医学的に「気管支(英語:Bronchus)」とは、喉元にある「気管」が左右の肺へと枝分かれした部分を指します。いわば肺への入り口であり、空気の通り道です。
気管支は樹木のように枝分かれを繰り返しており、太いものから細いものへとつながっています。最終的には「細気管支」となり、酸素と二酸化炭素の交換が行われる「肺胞(はいほう)」へとつながっていきます。
電子カルテや申し送りでは、単に「気管支」と呼ぶこともありますが、疾患に関連して「気管支炎」や「細気管支炎」といった表現で頻繁に登場します。解剖学的な位置関係をイメージしておくと、呼吸音の聴取位置なども理解しやすくなりますよ。
医療・介護現場での実際の使われ方・例文
現場では、患者さんの呼吸状態や検査結果を報告する際に使われます。医師や先輩ナースとの会話で、以下のような形でよく登場します。
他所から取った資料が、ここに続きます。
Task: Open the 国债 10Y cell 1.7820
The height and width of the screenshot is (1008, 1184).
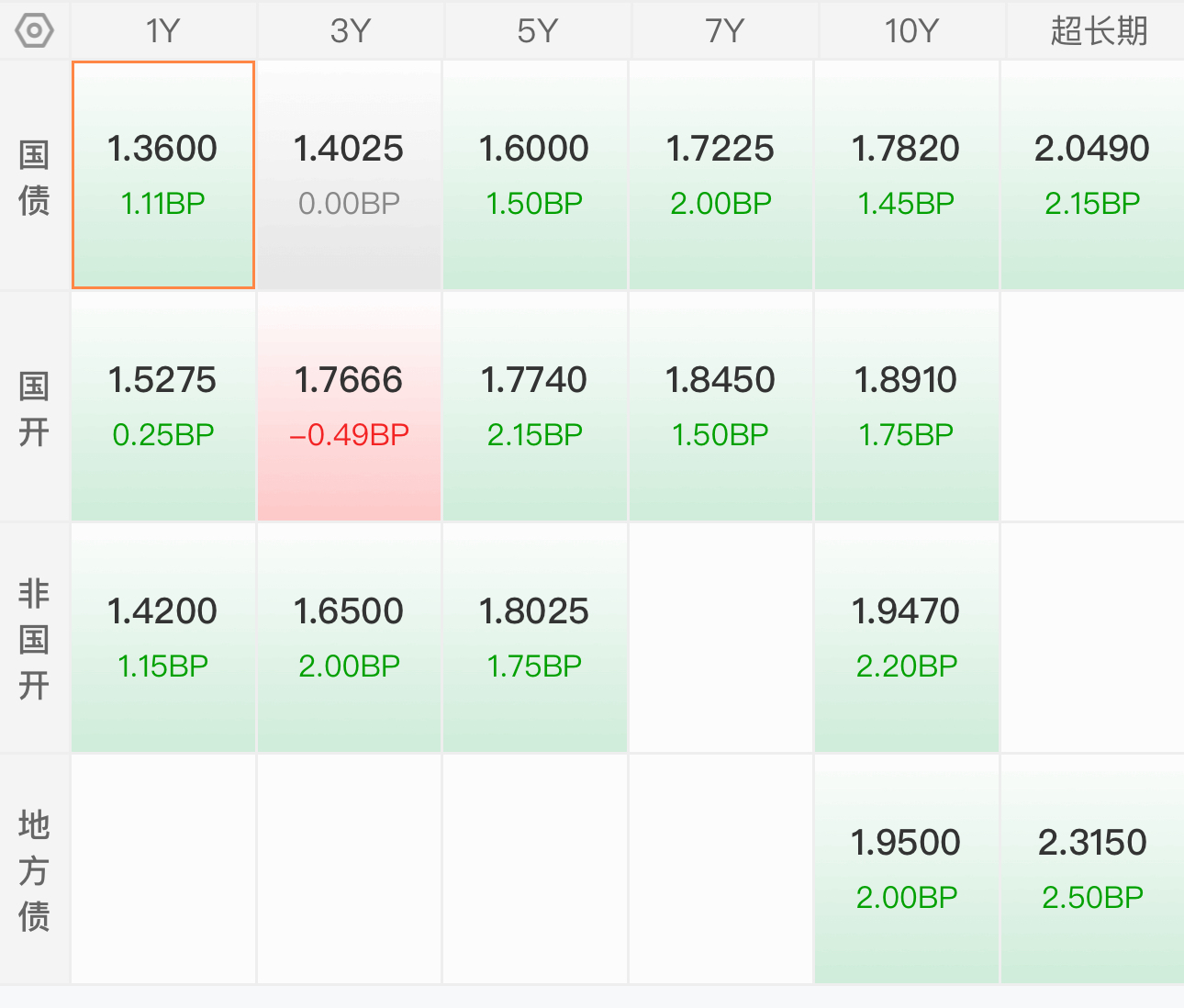Action: [x=907, y=175]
- 「患者さんの呼吸音が悪く、気管支に痰が絡んでいるような雑音が聴取されます。」
- 「咳が続いており、胸部レントゲンで気管支周囲の陰影が指摘されました。」
- 「気管支拡張薬(吸入)の指示が出ていますので、定時での投与をお願いします。」
「気管支」の関連用語・現場での注意点
気管支に関連して、合わせて覚えておきたい言葉が「肺胞(はいほう)」と「気管支拡張薬」です。気管支そのものに炎症が起きるのが気管支炎、その先の肺胞で炎症が起きるのが肺炎です。この区別は看護ケアの判断において非常に重要です。
注意点として、気管支の状態を観察する際は「呼吸音」だけでなく「咳の性質(乾いた咳か、痰が絡む湿った咳か)」や「呼吸回数」「SPO2(酸素飽和度)」をセットで観察しましょう。
特に高齢者の場合、気管支が弱っていると誤嚥のリスクが非常に高いです。食事介助の際に「気管支に食べ物が入っていないか」を確認する視点は、介護現場でも必須のスキルとなります。
まとめ:現場で役立つ「気管支」の知識
今回解説したポイントをまとめました。
- 気管支は気管から肺へつながる空気の通り道のこと。
- 肺へつながる枝分かれの構造をイメージしておくことが大切。
- 呼吸音や咳の様子を観察し、痰の有無を把握することがケアの第一歩。
- 気管支炎と肺炎の用語の違いを理解しておこう。
最初は専門用語が多くて戸惑うこともあるかと思いますが、一つずつ整理していけば大丈夫です。現場での観察を積み重ねて、患者さんの小さな変化に気づけるナース・ケアスタッフを目指していきましょうね。